Australia’s competition regulator ruled that Telstra should only be allowed to charge one of its competitors A$17.70 a month for access to its copper-wire network, compared with the A$22 Telstra is currently charging and the A$30 that it had argued for.
The prospect of lower access fees sent Telstra’s share price down 2.4 per cent on Monday to A$3.67. Telstra has lost almost a quarter of its market value over the past year, undermining the government’s plan to sell its remaining 51.8 per cent stake in the company.
Last week, Telstra predicted that revenue would rise between 2 and 2.5 per cent in fiscal 2007 while underlying earnings before interest and tax would likely be flat to 2 per cent lower.
However, that forecast was based on an anticipated access fee of A$22 and the company said on Monday that, following the adverse ruling, it “will assess the impact on its business and review its market guidance”.

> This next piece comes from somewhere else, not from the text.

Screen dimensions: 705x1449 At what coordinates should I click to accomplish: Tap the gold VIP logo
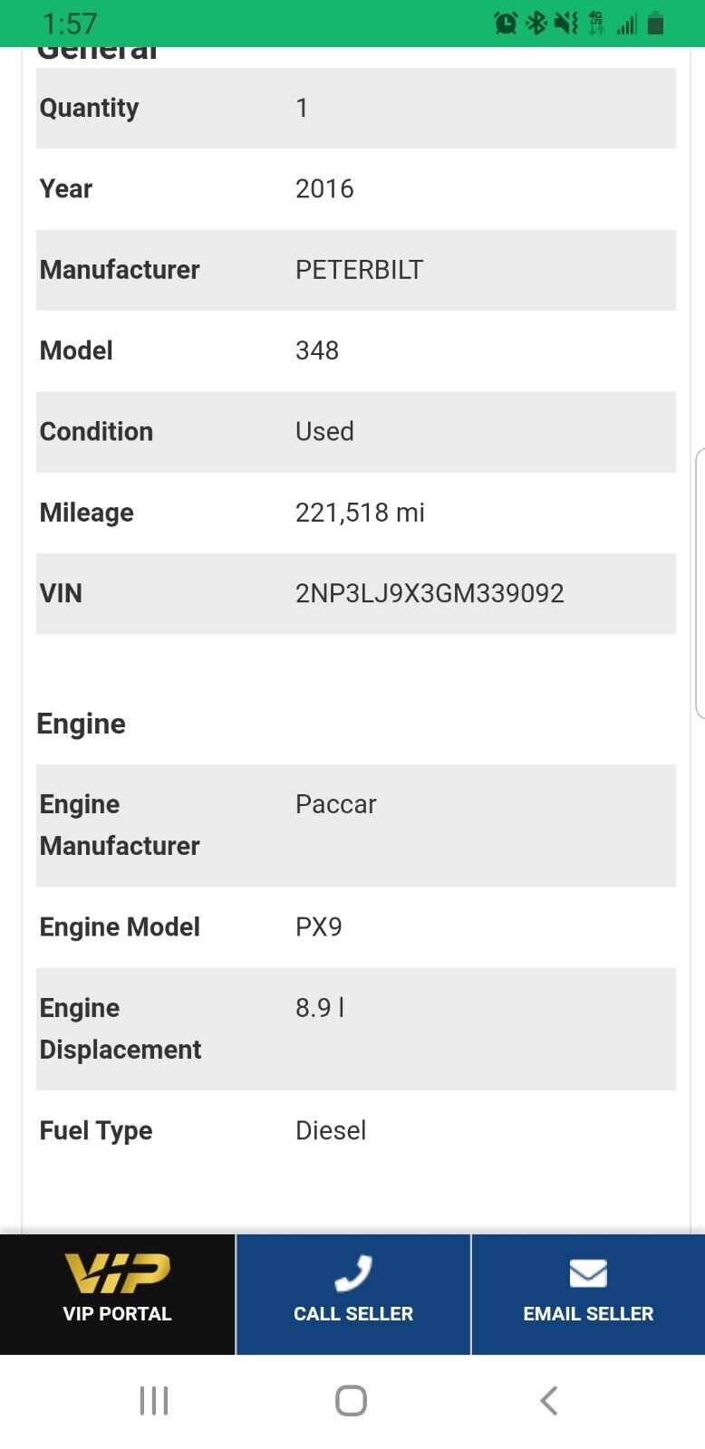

While analysts expect the ruling to reduce the earnings forecast, Telstra’s existing 1.6m individual shareholders, many of whom invested in Telstra largely because of its high and steady dividend payout, are increasingly fretting over a possible cut in the annual dividend, now 28 cents a share.
Last week, Telstra refused to say whether it would maintain the dividend at its current level and Sol Trujillo, chief executive, indicated the dividend policy could hinge on the outcome of Telstra’s regulatory battle.
The regulatory conflict and the uncertainty over the dividend have added to the government’s difficulties in deciding whether to proceed with a full divestment.
A decision is expected before the end of the month but most analysts and bankers now expect the government to shy away from a retail sale, given the dividend worries and the nosedive in the share price.
Instead, the stake could be tranferred to a national investment fund, with only a small portion of it sold to institutional investors.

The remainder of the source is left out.